Reviewing this show is like trying to review watching a tree growing roots, or a hurricane forming, or the death of the last stegosaurus. This is way more than what we usually get around these parts that passes for theatre. This is a reckoning. This is a myth lived out onstage; not acted out, not demonstrated.
It’s not always pretty, this play, and it’s rarely kind, but that is not the deal here. This play is not trying to please you. It is trying to grab you by the scruff of the neck and drag you into its embrace. And because Mark Rylance is holding the joy stick, it is into the embrace you plummet.
Today is St. George’s day, in Flintock, Wiltshire County, and the good town folk will turn out for the boring local fete. Last night there was a party/riot at Johnny’s, and this morning an eviction notice has been taped to the door of Johnny’s huge silver trailer.
Johnny Byron (Rylance) lives a pickled life in a trailer on some property that is wanted by other people. Other people would like to put up neat little homes on that property and they cannot do this while Johnny lives there. As a matter of fact it will be hard for them to do it while Johnny lives, period. Not that anyone is trying to murder him. But if he were to die, say, while being evicted, nobody would mind all that much.

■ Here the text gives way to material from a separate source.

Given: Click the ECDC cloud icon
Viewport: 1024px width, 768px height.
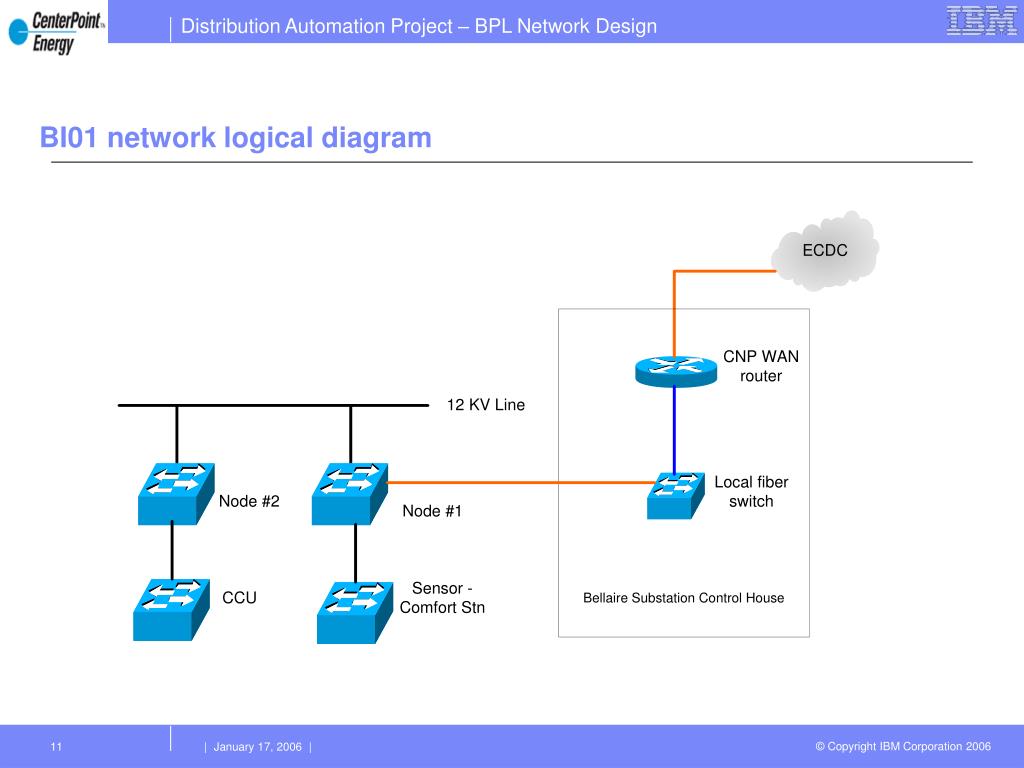Looking at the screenshot, I should click(825, 250).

Well, the kids would mind. Ginger (Mackenzie Crook), and Lee (John Gallagher Jr.) and Davey (Danny Kirrane). These are three of the transients who, like the lost boys, count on Johnny to be around when the rest of the world is treating them like crap. And the Professor (Alan David), whose brilliant mind is caving in on him like a ruined soufflé – he would very much miss Johnny. Johnny is a refuge for people who have nowhere to go, even the ones like Dawn (Geraldine Hughes), the mother of his son, who won’t admit how she still needs him even though she knows better. Even the local publican stops in regularly for a hit of whatever Johnny has on hand.
And finally Johnny is a refuge for himself. His refuge is taken in the tales he spins – like the time he met a Giant (hard to tell how tall he was as he was sitting down at first), or that he was born of a virgin mother impregnated by a magic bullet, or the Nigerian Traffic Wardens who kidnapped him. Then there are the tales told about him – like the time he died, or the time he drank four Vodka and Red Bulls, stripped naked and started propositioning a bar stool.
Like I said, Johnny isn’t out to win your heart.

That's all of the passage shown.